■ What to work on
Transcribe all records, preserving every character.

■ Supplied material
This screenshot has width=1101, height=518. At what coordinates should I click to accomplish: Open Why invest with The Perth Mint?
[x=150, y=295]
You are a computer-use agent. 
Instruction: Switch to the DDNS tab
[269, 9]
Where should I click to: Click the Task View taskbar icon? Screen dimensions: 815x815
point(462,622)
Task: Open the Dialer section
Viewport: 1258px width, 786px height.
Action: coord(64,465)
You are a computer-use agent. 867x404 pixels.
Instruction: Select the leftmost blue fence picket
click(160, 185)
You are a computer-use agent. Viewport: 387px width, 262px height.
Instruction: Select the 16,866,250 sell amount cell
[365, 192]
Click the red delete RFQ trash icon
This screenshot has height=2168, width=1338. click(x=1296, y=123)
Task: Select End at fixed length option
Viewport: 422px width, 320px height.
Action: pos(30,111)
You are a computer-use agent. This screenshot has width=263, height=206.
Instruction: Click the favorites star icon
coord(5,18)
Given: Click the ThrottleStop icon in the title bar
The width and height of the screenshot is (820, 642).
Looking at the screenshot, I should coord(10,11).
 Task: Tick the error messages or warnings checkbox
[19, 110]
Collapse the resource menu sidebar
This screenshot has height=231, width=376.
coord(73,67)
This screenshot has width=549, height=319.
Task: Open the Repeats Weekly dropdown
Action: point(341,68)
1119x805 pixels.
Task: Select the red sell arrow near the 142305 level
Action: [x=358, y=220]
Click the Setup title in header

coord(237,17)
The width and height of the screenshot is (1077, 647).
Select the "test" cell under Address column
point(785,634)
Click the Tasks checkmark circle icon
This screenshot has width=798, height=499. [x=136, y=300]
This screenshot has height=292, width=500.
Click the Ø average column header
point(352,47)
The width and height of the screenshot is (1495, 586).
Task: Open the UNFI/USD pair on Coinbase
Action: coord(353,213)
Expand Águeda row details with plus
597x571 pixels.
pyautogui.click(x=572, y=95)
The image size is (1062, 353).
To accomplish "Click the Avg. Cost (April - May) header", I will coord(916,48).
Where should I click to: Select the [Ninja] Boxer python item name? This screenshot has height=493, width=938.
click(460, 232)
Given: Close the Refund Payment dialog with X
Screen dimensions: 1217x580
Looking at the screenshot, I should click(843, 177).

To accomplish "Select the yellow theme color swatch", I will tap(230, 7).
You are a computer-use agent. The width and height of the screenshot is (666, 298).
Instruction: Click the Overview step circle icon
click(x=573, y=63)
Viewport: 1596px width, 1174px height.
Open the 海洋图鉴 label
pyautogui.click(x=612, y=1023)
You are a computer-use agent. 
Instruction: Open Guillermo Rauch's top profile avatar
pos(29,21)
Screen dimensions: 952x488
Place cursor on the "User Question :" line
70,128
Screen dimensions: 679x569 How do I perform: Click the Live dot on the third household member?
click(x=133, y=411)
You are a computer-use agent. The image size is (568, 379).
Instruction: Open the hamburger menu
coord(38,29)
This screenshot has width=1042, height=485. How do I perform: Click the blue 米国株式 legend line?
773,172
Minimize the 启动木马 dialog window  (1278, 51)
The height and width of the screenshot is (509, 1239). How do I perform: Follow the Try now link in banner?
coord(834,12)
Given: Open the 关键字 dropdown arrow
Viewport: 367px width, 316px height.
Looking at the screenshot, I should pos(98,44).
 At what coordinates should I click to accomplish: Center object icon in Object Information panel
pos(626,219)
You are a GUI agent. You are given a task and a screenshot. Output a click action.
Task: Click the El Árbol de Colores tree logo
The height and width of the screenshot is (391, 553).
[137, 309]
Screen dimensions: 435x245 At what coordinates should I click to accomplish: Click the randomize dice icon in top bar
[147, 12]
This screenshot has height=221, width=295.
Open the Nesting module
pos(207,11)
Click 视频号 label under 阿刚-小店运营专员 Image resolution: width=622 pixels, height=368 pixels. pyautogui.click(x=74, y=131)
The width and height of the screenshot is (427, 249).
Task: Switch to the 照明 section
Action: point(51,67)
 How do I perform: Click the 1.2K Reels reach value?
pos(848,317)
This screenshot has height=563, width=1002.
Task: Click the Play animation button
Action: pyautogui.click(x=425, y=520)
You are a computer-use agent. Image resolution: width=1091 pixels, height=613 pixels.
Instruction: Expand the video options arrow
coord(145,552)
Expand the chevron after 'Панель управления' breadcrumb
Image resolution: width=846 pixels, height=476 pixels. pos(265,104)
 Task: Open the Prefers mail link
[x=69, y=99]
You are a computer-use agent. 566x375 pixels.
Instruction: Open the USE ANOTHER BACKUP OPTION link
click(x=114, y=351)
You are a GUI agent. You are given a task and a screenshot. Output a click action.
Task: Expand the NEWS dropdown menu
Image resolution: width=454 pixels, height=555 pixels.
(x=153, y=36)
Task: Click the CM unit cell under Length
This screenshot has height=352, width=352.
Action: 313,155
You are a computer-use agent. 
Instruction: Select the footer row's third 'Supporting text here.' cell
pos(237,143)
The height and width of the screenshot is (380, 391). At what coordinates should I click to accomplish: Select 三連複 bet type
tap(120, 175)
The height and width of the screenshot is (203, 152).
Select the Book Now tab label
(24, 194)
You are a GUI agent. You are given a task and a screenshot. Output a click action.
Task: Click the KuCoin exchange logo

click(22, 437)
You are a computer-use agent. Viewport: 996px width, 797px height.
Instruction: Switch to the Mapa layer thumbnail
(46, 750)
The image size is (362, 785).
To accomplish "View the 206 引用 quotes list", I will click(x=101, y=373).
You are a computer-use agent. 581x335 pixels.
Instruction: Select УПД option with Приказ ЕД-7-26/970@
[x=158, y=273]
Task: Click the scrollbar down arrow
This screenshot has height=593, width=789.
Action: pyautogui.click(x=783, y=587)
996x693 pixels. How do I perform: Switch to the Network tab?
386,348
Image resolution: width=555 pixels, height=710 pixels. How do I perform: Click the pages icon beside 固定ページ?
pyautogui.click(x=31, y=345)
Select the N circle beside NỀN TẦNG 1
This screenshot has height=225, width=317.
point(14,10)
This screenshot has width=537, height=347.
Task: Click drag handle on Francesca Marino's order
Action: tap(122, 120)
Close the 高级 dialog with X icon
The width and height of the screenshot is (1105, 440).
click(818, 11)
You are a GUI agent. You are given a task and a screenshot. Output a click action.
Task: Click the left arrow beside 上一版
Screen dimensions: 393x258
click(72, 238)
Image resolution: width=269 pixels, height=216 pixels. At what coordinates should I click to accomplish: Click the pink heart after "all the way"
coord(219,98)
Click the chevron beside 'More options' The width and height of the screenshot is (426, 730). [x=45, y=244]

■ Result of this exercise
This screenshot has width=1101, height=518. At what coordinates should I click to accomplish: Open Why invest with The Perth Mint?
[x=150, y=295]
You are a computer-use agent. 
Instruction: Switch to the DDNS tab
[269, 9]
Where should I click to: Click the Task View taskbar icon? Screen dimensions: 815x815
point(462,622)
Task: Open the Dialer section
Viewport: 1258px width, 786px height.
Action: coord(64,465)
You are a computer-use agent. 867x404 pixels.
Instruction: Select the leftmost blue fence picket
click(160, 185)
You are a computer-use agent. Viewport: 387px width, 262px height.
Instruction: Select the 16,866,250 sell amount cell
[365, 192]
Click the red delete RFQ trash icon
This screenshot has height=2168, width=1338. click(x=1296, y=123)
Task: Select End at fixed length option
Viewport: 422px width, 320px height.
Action: pos(30,111)
You are a computer-use agent. This screenshot has width=263, height=206.
Instruction: Click the favorites star icon
coord(5,18)
Given: Click the ThrottleStop icon in the title bar
The width and height of the screenshot is (820, 642).
Looking at the screenshot, I should coord(10,11).
 Task: Tick the error messages or warnings checkbox
[19, 110]
Collapse the resource menu sidebar
This screenshot has height=231, width=376.
coord(73,67)
This screenshot has width=549, height=319.
Task: Open the Repeats Weekly dropdown
Action: point(341,68)
1119x805 pixels.
Task: Select the red sell arrow near the 142305 level
Action: [x=358, y=220]
Click the Setup title in header

coord(237,17)
The width and height of the screenshot is (1077, 647).
Select the "test" cell under Address column
point(785,634)
Click the Tasks checkmark circle icon
This screenshot has width=798, height=499. [x=136, y=300]
This screenshot has height=292, width=500.
Click the Ø average column header
point(352,47)
The width and height of the screenshot is (1495, 586).
Task: Open the UNFI/USD pair on Coinbase
Action: coord(353,213)
Expand Águeda row details with plus
597x571 pixels.
pyautogui.click(x=572, y=95)
The image size is (1062, 353).
To accomplish "Click the Avg. Cost (April - May) header", I will coord(916,48).
Where should I click to: Select the [Ninja] Boxer python item name? This screenshot has height=493, width=938.
click(460, 232)
Given: Close the Refund Payment dialog with X
Screen dimensions: 1217x580
Looking at the screenshot, I should click(843, 177).

To accomplish "Select the yellow theme color swatch", I will tap(230, 7).
You are a computer-use agent. The width and height of the screenshot is (666, 298).
Instruction: Click the Overview step circle icon
click(x=573, y=63)
Viewport: 1596px width, 1174px height.
Open the 海洋图鉴 label
pyautogui.click(x=612, y=1023)
You are a computer-use agent. 
Instruction: Open Guillermo Rauch's top profile avatar
pos(29,21)
Screen dimensions: 952x488
Place cursor on the "User Question :" line
70,128
Screen dimensions: 679x569 How do I perform: Click the Live dot on the third household member?
click(x=133, y=411)
You are a computer-use agent. The image size is (568, 379).
Instruction: Open the hamburger menu
coord(38,29)
This screenshot has width=1042, height=485. How do I perform: Click the blue 米国株式 legend line?
773,172
Minimize the 启动木马 dialog window  (1278, 51)
The height and width of the screenshot is (509, 1239). How do I perform: Follow the Try now link in banner?
coord(834,12)
Given: Open the 关键字 dropdown arrow
Viewport: 367px width, 316px height.
Looking at the screenshot, I should pos(98,44).
 At what coordinates should I click to accomplish: Center object icon in Object Information panel
pos(626,219)
You are a GUI agent. You are given a task and a screenshot. Output a click action.
Task: Click the El Árbol de Colores tree logo
The height and width of the screenshot is (391, 553).
[137, 309]
Screen dimensions: 435x245 At what coordinates should I click to accomplish: Click the randomize dice icon in top bar
[147, 12]
This screenshot has height=221, width=295.
Open the Nesting module
pos(207,11)
Click 视频号 label under 阿刚-小店运营专员 Image resolution: width=622 pixels, height=368 pixels. pyautogui.click(x=74, y=131)
The width and height of the screenshot is (427, 249).
Task: Switch to the 照明 section
Action: point(51,67)
 How do I perform: Click the 1.2K Reels reach value?
pos(848,317)
This screenshot has height=563, width=1002.
Task: Click the Play animation button
Action: pyautogui.click(x=425, y=520)
You are a computer-use agent. Image resolution: width=1091 pixels, height=613 pixels.
Instruction: Expand the video options arrow
coord(145,552)
Expand the chevron after 'Панель управления' breadcrumb
Image resolution: width=846 pixels, height=476 pixels. pos(265,104)
 Task: Open the Prefers mail link
[x=69, y=99]
You are a computer-use agent. 566x375 pixels.
Instruction: Open the USE ANOTHER BACKUP OPTION link
click(x=114, y=351)
You are a GUI agent. You are given a task and a screenshot. Output a click action.
Task: Expand the NEWS dropdown menu
Image resolution: width=454 pixels, height=555 pixels.
(x=153, y=36)
Task: Click the CM unit cell under Length
This screenshot has height=352, width=352.
Action: 313,155
You are a computer-use agent. 
Instruction: Select the footer row's third 'Supporting text here.' cell
pos(237,143)
The height and width of the screenshot is (380, 391). At what coordinates should I click to accomplish: Select 三連複 bet type
tap(120, 175)
The height and width of the screenshot is (203, 152).
Select the Book Now tab label
(24, 194)
You are a GUI agent. You are given a task and a screenshot. Output a click action.
Task: Click the KuCoin exchange logo

click(22, 437)
You are a computer-use agent. Viewport: 996px width, 797px height.
Instruction: Switch to the Mapa layer thumbnail
(46, 750)
The image size is (362, 785).
To accomplish "View the 206 引用 quotes list", I will click(x=101, y=373).
You are a computer-use agent. 581x335 pixels.
Instruction: Select УПД option with Приказ ЕД-7-26/970@
[x=158, y=273]
Task: Click the scrollbar down arrow
This screenshot has height=593, width=789.
Action: pyautogui.click(x=783, y=587)
996x693 pixels. How do I perform: Switch to the Network tab?
386,348
Image resolution: width=555 pixels, height=710 pixels. How do I perform: Click the pages icon beside 固定ページ?
pyautogui.click(x=31, y=345)
Select the N circle beside NỀN TẦNG 1
This screenshot has height=225, width=317.
point(14,10)
This screenshot has width=537, height=347.
Task: Click drag handle on Francesca Marino's order
Action: tap(122, 120)
Close the 高级 dialog with X icon
The width and height of the screenshot is (1105, 440).
click(818, 11)
You are a GUI agent. You are given a task and a screenshot. Output a click action.
Task: Click the left arrow beside 上一版
Screen dimensions: 393x258
click(72, 238)
Image resolution: width=269 pixels, height=216 pixels. At what coordinates should I click to accomplish: Click the pink heart after "all the way"
coord(219,98)
Click the chevron beside 'More options' The width and height of the screenshot is (426, 730). [x=45, y=244]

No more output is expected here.